Contemporary business law


(“CONTEMPORARY BUSINESS LAW”)                                                                                                                                                                 (“ Page # 1”)

  Rex Roofing contracted with O’Neils to install a new roof for $2500. Rex began work and soon found that the amount was not sufficient and that he had underbid it. Rex told O’Neils that he would not do the job for $2500 but charge $3200 for the job.

  According to me it was very wrong on the part of Rex Roofing to first form a contract with O’Neils to install new roof  for $2500 and backing out of it after beginning the work. The realization of underbidding the job was not an excuse since it was his duty to first inspect the whole work required  and then deciding on the bid which he must have done. Moreover since there were no unforeseen conditions that affected the roof and there were no mistakes in the bid calculations, it was highly unethical for Rex Roofing to refuse to do the job at the agreed upon price. Rex Roofing has violated the contract and is liable to O’Neils to the extent that either it will have to work for O’Neils at the previous agreed price or pay damages (compensation) to O’Neils as deemed correct by the court of law.

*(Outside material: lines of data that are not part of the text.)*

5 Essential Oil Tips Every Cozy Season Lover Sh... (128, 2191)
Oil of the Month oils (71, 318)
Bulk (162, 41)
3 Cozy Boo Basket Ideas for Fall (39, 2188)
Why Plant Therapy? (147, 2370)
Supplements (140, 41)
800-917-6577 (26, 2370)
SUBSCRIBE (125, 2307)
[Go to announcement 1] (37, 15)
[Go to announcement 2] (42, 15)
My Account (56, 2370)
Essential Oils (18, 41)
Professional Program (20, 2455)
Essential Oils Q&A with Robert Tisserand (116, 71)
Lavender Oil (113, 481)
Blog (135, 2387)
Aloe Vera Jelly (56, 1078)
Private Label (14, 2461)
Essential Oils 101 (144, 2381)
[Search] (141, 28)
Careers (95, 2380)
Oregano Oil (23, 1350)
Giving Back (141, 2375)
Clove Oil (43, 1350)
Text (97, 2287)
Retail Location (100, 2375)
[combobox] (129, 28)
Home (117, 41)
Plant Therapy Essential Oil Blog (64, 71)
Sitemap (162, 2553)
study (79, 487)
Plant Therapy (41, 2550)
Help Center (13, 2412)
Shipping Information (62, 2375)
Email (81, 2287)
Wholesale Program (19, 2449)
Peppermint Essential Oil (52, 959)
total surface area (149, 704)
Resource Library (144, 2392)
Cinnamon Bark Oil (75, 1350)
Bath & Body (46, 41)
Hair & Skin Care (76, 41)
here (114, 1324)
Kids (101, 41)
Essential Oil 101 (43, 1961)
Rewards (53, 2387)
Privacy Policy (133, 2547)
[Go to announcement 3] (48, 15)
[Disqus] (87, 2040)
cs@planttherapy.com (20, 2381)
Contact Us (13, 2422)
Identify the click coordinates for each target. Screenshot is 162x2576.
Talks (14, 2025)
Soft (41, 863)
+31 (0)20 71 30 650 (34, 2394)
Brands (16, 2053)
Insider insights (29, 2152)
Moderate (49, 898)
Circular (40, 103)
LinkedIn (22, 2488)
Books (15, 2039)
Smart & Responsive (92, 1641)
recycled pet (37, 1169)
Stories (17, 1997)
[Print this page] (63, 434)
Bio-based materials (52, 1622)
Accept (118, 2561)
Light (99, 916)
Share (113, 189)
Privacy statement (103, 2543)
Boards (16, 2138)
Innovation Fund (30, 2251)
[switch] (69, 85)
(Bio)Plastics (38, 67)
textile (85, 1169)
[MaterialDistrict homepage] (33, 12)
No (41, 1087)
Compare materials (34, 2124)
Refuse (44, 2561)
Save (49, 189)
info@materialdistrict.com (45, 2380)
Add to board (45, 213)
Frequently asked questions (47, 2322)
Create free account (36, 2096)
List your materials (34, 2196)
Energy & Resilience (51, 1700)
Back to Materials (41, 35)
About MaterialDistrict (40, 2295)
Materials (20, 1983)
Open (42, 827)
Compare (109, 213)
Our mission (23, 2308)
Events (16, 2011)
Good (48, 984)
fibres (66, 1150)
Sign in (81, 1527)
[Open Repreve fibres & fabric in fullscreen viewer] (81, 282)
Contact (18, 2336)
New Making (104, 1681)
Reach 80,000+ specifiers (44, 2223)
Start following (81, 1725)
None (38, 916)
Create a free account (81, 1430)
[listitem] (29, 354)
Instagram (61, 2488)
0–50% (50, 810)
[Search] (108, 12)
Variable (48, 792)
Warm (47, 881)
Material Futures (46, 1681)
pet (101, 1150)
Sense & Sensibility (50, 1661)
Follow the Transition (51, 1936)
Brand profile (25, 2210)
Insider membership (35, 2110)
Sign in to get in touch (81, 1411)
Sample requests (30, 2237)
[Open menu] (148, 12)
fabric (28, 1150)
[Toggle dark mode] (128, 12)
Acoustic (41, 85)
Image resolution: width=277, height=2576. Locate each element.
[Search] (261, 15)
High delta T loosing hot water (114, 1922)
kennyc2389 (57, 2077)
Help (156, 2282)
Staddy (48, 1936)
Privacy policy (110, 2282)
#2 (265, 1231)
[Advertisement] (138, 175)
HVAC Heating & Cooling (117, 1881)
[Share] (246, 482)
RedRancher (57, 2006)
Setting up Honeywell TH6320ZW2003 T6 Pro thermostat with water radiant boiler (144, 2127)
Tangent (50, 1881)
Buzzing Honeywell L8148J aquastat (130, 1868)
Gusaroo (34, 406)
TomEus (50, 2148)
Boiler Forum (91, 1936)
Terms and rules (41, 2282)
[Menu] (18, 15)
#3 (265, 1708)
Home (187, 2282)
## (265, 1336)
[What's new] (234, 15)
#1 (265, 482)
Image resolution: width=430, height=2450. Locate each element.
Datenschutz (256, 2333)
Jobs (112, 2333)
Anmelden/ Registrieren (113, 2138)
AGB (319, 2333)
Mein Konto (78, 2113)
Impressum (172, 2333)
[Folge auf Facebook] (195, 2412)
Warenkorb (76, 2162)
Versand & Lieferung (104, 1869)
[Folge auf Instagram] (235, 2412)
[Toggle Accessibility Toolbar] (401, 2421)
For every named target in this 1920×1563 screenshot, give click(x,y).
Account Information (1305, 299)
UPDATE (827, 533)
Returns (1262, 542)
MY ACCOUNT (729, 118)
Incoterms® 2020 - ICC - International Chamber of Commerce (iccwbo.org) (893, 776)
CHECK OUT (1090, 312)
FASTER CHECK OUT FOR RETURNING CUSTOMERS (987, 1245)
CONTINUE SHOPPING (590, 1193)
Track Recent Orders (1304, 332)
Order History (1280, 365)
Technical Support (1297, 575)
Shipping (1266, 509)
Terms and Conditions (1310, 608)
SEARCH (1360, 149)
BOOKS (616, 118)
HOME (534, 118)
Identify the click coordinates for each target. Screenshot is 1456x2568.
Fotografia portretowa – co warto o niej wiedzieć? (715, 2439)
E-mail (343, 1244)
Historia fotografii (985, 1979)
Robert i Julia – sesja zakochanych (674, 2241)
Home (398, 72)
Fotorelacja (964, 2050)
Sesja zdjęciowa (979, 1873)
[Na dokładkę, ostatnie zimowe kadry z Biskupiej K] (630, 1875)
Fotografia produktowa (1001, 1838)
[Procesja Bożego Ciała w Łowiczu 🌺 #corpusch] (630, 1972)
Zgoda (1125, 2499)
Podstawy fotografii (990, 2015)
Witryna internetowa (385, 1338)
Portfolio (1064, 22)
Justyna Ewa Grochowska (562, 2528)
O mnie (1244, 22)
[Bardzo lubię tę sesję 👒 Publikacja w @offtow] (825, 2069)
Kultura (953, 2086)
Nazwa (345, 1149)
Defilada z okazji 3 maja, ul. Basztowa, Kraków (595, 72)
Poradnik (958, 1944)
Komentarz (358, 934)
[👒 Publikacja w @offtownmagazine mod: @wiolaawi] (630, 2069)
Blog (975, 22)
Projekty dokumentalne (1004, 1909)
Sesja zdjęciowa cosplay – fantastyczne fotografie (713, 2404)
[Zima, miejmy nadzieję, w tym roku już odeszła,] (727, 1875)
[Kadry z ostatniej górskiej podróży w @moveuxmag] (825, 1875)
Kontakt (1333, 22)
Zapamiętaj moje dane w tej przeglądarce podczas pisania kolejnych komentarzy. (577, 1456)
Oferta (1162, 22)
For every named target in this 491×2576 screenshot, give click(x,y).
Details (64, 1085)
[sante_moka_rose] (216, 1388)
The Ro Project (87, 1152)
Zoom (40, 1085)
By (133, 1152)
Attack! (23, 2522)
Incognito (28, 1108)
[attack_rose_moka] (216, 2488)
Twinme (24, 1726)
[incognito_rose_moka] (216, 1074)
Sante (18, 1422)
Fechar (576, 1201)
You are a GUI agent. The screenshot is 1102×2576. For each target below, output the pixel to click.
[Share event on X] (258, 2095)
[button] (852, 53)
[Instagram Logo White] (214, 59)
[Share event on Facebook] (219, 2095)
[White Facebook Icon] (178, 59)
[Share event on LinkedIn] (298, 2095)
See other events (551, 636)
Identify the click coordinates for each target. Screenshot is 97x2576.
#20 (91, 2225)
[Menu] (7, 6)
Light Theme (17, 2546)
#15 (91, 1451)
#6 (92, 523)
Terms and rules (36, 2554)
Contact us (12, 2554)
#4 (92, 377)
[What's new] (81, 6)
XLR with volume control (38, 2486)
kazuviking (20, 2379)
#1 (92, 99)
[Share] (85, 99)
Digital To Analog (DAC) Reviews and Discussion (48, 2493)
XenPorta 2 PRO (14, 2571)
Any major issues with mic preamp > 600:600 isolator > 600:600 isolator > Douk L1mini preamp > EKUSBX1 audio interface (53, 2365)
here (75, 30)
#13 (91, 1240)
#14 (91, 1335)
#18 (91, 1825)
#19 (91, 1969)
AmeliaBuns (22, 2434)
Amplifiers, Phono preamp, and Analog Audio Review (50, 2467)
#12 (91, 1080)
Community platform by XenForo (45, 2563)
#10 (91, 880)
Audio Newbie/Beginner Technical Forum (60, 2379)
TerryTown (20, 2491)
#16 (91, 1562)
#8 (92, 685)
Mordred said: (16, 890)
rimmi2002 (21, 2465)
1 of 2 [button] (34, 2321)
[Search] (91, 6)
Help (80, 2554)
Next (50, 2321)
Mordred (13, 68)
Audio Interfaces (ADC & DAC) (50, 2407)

  Though law would not have required O’Neils to pay more than the price agreed upon in the contract, O’Neils agreed to pay Rex Roofing $3200 as demanded to continue with the work. There could be various reasons why O’Neils  did not go to the court when they should have done that. The very first argument and the most important reason was that O’Neils were solely dependent on Rex once the work of changing the roof had started. Finding the O’Neils dependent on them Rex Roofing must have taken undue advantage of them by asking for more money. O’Neils obviously were forced to accept the offer in this situation where may be they had about half of the roof down or a roofless house and there could be rain or snowfall at any time or rainy or winter season could be approaching. It doesn’t certainly sound comfortable where O’Neils are sitting under a topless house after filing a suit against Rex and waiting or see their goods being damaged by rains and snow waiting for the verdict. The other reasons could be that filing a suite would have been time consuming and expensive.

  It is essential to the creation of every contract that there must be free consent of parties to the agreement. Here the consent of O’Neil is not free but is caused by undue influence and misrepresentation by the Rex Roofing. Hence the contract is voidable at the option of O’Neil.

Example: A promises to sell his car to B for only $2000. His consent is obtained by use of force. The contract is voidable at the option of A. He may avoid the contract or elect to be bound by it. (2004:6)

  I don’t see the reason why O’Neils would have given consent for the contract at higher price had they not been forced by the circumstances. Since O’Neils agreed to the offer at the higher price of $3200 at their own option they are ethically obligated to pay the whole sum of $3200 to Rex Roofing. But O’Neils would be free to file a suite against Rex Roofing at their own convenience for breaking the previous contract and demand compensation.


  1. Kapoor N.D. (eds.) 2004, Elements of Mercantile law, Educational Publishers, New Delhi.